Now that SANs are becoming widely deployed, the challenge is how to make them scale, meet a broader set of requirements, and continue to improve on the initial consolidation and utilization ROI. One of the most realistic ways to measure a SAN's success is to gauge the day-to-day performance of the application(s) that the SAN supports. Most storage administrators are bound (albeit sometimes quite loosely) to the availability and performance of the business-level application and/or service that the SAN hosts. In the data center, SAN performance is typically expressed through a number of metrics taken directly from the SAN devices themselves, which translates roughly to the overall effectiveness of application-level support. SAN device performance metrics may come from the host, such as CPU utilization, from the storage array, such as disk-seek times and from the network, such as port utilization statistics. Traditionally, much more administrator time is spent evaluating the performance at the host and array, where much more tangible metrics are available, while the network has yet to be considered, either a suspect for degradation or as an opportunity for overall improvement. The main reason for this is the limited amount of useful network performance information available in most SANs, and the false impression that a network has latent bandwidth when it is in fact congested, degrading application-level performance.
New Focus on Congestion
All networks are inherently susceptible to congestion. When the purpose of a network is to allow for the communication among devices that share resources, this in itself presents the opportunity for congestion. This is especially the case in SANs, where there are typically many hosts (or initiators) communicating with relatively fewer storage ports (targets). Many are under the false impression that a network built with a switch or switches that are "non-blocking" with the ability to service all ports at line rate, will never be the culprit when overall SAN performance falters. But no amount of raw switch performance can overcome the fundamental contradiction that arises from two initiators requiring access to the same target. The problem of network congestion is only now becoming more apparent, as SANs continue to stretch their limits to scale and virtualization and blade-server computing become more popular. As storage resources are virtually pooled together and CPUs clustered, it will seem that all resources are virtually shared, aggravating the likelihood of congestion. Enterprise Storage Group founder and senior analyst Steve Duplessie has said that, "Traffic congestion is not talked about enough in the storage network market, but it's a very ugly secret that will rear its head at the worst possible time as networks get bigger."

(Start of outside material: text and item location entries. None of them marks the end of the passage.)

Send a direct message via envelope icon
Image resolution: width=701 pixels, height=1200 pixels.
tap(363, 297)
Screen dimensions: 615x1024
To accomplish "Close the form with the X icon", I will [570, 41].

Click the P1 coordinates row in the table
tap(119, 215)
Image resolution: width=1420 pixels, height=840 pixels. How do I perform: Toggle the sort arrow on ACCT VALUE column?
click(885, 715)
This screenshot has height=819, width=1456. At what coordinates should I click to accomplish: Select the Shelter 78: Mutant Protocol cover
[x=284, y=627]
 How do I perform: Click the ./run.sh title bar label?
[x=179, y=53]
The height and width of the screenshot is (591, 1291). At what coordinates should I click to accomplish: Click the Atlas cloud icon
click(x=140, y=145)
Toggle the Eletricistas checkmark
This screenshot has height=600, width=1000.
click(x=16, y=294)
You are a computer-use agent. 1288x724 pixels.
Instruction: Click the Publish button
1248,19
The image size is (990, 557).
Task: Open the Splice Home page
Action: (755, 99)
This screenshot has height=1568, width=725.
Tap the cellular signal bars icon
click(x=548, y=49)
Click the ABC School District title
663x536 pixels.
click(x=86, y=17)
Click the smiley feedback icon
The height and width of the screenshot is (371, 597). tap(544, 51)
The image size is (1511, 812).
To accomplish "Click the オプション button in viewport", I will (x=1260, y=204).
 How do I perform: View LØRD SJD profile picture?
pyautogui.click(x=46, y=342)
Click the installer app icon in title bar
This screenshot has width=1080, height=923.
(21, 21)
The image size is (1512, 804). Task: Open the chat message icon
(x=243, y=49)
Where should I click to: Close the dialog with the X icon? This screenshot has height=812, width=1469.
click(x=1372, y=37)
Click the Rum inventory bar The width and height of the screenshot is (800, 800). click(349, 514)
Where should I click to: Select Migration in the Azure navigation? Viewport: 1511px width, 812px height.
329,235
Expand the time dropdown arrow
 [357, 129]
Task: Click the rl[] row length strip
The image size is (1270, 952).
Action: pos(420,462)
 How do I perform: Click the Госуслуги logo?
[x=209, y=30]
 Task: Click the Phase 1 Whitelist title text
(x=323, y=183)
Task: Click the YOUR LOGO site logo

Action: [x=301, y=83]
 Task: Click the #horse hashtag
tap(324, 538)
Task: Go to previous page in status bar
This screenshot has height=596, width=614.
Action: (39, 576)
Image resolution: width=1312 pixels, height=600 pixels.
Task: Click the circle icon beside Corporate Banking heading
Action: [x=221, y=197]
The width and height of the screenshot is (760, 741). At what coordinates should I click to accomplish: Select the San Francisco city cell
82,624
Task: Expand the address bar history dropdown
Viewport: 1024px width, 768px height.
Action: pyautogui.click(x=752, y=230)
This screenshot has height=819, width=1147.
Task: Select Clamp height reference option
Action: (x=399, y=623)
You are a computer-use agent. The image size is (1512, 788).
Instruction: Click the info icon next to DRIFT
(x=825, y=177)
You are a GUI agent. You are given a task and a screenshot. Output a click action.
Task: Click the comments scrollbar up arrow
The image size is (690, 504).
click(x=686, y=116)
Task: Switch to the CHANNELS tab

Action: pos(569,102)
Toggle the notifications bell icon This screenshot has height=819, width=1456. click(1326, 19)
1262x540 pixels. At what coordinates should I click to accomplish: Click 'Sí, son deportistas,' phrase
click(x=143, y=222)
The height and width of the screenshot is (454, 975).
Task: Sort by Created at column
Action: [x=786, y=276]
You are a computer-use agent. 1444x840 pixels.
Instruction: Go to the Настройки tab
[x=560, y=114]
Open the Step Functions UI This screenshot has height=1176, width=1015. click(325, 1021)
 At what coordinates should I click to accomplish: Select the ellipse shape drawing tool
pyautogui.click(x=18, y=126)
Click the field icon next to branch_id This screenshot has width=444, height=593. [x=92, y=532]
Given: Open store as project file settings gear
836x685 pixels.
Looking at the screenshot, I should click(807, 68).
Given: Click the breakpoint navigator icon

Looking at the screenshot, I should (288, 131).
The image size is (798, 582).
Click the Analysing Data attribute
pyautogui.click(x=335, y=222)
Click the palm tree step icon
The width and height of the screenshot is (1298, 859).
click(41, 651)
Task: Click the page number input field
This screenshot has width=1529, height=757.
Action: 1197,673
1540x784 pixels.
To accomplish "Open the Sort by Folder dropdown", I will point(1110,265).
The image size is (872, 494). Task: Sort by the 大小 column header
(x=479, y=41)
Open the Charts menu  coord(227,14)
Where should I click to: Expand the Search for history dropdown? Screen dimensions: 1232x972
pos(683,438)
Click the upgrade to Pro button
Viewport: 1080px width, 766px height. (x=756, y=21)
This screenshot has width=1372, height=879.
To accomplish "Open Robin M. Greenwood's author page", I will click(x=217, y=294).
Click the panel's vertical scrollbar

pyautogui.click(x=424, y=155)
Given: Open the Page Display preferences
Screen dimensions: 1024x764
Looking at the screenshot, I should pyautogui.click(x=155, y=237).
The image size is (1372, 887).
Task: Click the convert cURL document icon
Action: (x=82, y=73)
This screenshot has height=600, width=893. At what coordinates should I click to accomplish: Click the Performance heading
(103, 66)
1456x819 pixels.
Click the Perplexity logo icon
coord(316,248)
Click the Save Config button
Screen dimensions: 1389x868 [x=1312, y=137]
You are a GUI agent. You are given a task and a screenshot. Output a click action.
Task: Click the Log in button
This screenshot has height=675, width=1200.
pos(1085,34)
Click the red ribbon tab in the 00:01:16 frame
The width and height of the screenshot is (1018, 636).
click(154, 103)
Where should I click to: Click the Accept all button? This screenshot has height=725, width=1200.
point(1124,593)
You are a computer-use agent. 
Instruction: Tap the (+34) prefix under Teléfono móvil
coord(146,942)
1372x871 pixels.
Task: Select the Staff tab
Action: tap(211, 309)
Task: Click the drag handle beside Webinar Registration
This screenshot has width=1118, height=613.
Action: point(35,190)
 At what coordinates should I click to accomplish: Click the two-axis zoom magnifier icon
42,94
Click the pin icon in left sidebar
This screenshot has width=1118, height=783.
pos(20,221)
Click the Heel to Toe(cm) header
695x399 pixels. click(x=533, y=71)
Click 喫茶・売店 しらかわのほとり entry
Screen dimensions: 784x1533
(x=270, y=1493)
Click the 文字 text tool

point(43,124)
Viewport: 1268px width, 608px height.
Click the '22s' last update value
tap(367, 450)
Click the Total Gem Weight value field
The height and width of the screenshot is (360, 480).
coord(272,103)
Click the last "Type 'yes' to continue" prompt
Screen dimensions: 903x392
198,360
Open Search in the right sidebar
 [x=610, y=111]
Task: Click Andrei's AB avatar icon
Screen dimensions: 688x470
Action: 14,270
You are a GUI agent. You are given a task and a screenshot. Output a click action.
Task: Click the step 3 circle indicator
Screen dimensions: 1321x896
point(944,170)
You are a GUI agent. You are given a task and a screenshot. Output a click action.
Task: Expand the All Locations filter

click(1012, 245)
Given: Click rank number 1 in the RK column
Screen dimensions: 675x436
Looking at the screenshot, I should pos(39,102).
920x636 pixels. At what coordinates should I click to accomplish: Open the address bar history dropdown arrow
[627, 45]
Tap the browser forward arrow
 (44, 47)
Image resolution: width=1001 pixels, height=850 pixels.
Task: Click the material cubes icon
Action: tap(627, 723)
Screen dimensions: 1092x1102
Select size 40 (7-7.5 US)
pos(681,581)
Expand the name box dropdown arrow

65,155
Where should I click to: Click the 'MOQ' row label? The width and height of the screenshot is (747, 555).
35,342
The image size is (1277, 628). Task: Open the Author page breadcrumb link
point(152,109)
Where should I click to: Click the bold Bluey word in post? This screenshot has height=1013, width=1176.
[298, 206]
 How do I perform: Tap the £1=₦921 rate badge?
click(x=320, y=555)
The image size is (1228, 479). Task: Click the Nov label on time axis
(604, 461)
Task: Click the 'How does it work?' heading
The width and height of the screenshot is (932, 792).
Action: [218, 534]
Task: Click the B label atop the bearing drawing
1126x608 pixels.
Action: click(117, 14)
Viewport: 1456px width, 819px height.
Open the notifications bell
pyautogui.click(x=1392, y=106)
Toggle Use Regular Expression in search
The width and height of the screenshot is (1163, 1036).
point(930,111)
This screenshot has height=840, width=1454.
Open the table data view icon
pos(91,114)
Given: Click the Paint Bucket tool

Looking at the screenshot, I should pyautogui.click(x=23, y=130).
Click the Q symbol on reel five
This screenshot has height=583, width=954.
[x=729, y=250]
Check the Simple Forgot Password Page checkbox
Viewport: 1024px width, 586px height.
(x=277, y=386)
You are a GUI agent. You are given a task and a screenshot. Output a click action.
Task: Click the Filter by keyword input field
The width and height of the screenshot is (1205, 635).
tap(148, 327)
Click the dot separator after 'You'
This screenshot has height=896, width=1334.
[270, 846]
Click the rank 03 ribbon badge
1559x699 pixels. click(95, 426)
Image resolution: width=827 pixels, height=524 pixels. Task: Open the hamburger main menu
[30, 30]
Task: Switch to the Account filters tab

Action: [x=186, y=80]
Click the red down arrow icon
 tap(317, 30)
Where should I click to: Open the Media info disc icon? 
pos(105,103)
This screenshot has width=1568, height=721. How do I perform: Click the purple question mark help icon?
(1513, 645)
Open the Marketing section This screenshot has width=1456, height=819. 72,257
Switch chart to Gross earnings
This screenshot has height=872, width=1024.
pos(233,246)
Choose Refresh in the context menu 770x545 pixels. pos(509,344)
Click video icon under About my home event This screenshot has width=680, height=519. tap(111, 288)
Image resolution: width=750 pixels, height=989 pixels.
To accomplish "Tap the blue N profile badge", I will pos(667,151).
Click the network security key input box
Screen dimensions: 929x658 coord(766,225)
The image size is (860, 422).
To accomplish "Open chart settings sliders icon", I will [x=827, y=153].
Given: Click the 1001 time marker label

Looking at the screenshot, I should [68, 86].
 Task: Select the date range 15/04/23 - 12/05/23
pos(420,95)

Most network protocols, including Fibre Channel, use standards-based methods for media access and the transmission of information among systems. Fibre Channel protocol, the dominant in storage network fabrics today, uses a very carefully architected system of fabric device communications and credit-based transmissions in order to ensure network stability and traffic integrity. Unlike Ethernet/IP networks, when presented with the potential for congestion, particularly in the new "any-to-any" SAN model, with more traffic from inbound ports (i.e. initiators) than a destination port (i.e. target) can handle, Fibre Channel switches do not drop frames. Instead, the network uses a "back-off" technique to squelch all inbound traffic bound for the same destination to a level where the target can accommodate all requests.